UM DISCO: estou escutando "Todo me recuerda a vos", disco da banda argentina - radicada no México - Surfistas del Sistema (péssimo nome, mas, enfim). Sobre o Drexler (citado no inicio desse post com seu disco de 2006 cujo título evoca a metáfora do farol) um amigo me disse certa vez que a crise era tamanha que o melhor artista da MPB era uruguaio. A premissa parece válida: uma boa banda de pop rock BR atual é argentina (radicada no México). Se não vale por outro motivo, vale para você refletir sobre como figuras de linguagem em baladas românticas parecem diferentes em outra língua.

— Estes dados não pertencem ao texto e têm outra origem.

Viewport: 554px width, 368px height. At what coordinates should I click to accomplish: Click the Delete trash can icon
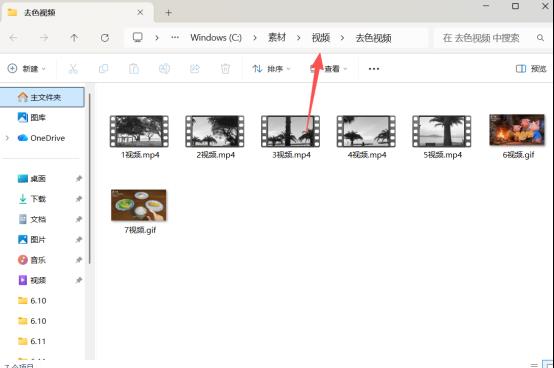[x=225, y=69]
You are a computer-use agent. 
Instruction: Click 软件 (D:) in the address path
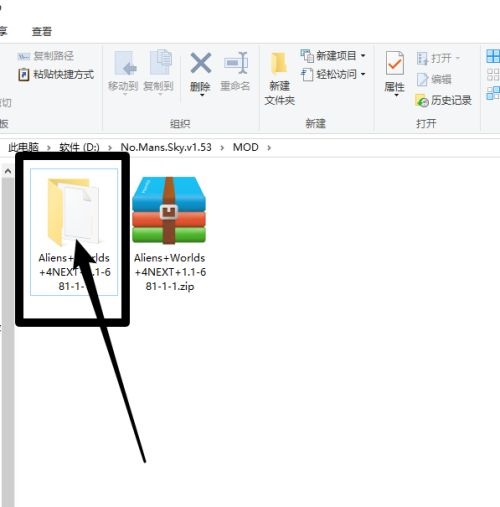[79, 147]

UM LIVRO: dia desses diante de mais uma improbabilíssima versão de 'Halellujah" de Leonard Cohen como se fosse uma canção religiosa tradicional (Péricles cantando em especial natalino de televisão), lembrei e dei uma folhada a esmo, sem compromisso, no "Energy of Slaves", do homem. Muita coisa ali, e mesmo algumas tentativas e exercícios meio pretenciosos e ruins. Mas muita coisa genial, idem, como sói. Poesia que não é meio provocativa me distrai fácil. Não reli todo, não lembro se há algum poema sobre faróis.